Claire affichait une moue dubitative, Cécile se mordait les lèvres, alarmée par la tournure que prenaient les évènements, et Florian était toujours aussi apathique.

Ils en ont surtout après toi, observa Bastien. C’est toi qu’ils cherchent à éliminer. Cécile n’en avait jamais vu avant jeudi et moi non plus. Pourquoi te traquent-ils ainsi ?

Arthur haussa les épaules.

— Si je le savais, on n’en serait pas là. Et oui, il est possible que ce qui vous arrive soit de ma faute. Alors…

Arthur prit une profonde respiration pour raffermir sa voix vacillante.

— Oh, oh ! Tu dérailles là ! bondit Bastien. Tu veux qu’on te laisse seul face à ces choses ? Et avoir ta mort sur la conscience s’ils finissent par te choper ?! Sans moi ce serait déjà le cas ! Et merde, réfléchissez ! s’irrita-t-il en les prenant tous à témoin comme s’ils le contestaient. Qu’est-ce qu’il vous faut d’autre comme preuve pour voir qu’on n’est pas des gens normaux ? Alors comment veux-tu qu’on oublie tout et qu’on passe à autre chose ? Désolé mais pour moi c’est clair, on ne peut pas abandonner, pas vrai ? lança-t-il à la ronde.

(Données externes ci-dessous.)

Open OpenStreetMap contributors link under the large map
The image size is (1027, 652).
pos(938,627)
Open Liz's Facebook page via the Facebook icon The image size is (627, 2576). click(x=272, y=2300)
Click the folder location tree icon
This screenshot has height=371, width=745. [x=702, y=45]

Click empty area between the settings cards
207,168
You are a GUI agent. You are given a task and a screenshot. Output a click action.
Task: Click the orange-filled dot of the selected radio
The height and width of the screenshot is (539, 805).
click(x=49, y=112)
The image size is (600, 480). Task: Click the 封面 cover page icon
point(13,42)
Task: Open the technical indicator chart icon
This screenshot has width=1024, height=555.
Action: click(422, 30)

Cécile déglutit le trop de bile qu’elle aurait voulu cracher au visage de ce garçon. Avait-il la moindre idée qu’il détruisait tous les espoirs qu’elle avait mis dans son avenir ? Elle voulait hurler qu’elle ne voulait pas crever maintenant, qu’elle était beaucoup trop jeune. Elle voulait avoir son bac et intégrer son école de dessin, elle voulait se faire un nom dans le monde de l’art ou du design. Et surtout, elle souhaitait tellement devenir une adulte sûre d’elle et inébranlable, se forger une image d’elle si forte qu’elle effacerait l’adolescente solitaire et effacée. Au lieu de quoi elle se sentait comme un condamné à l’échafaud qui sait que son temps est compté. Et elle était morte de trouille. Le seul espoir auquel elle se raccrochait était la théorie de Bastien. Peut-être en effet que la créature d’hier soir n’en voulait qu’à Arthur. Et tant mieux pour elle. Qui fassent ce qu’ils veulent, mais qu’ils ne la mettent pas dans le même sac ! Car pour sa part, elle n’aurait aucun remords à laisser tomber ce gars qui mettait leurs vies en jeu. C’était peut-être une pensée honteusement égoïste mais elle s’en foutait totalement. Chacun pour soi et Dieu pour tous.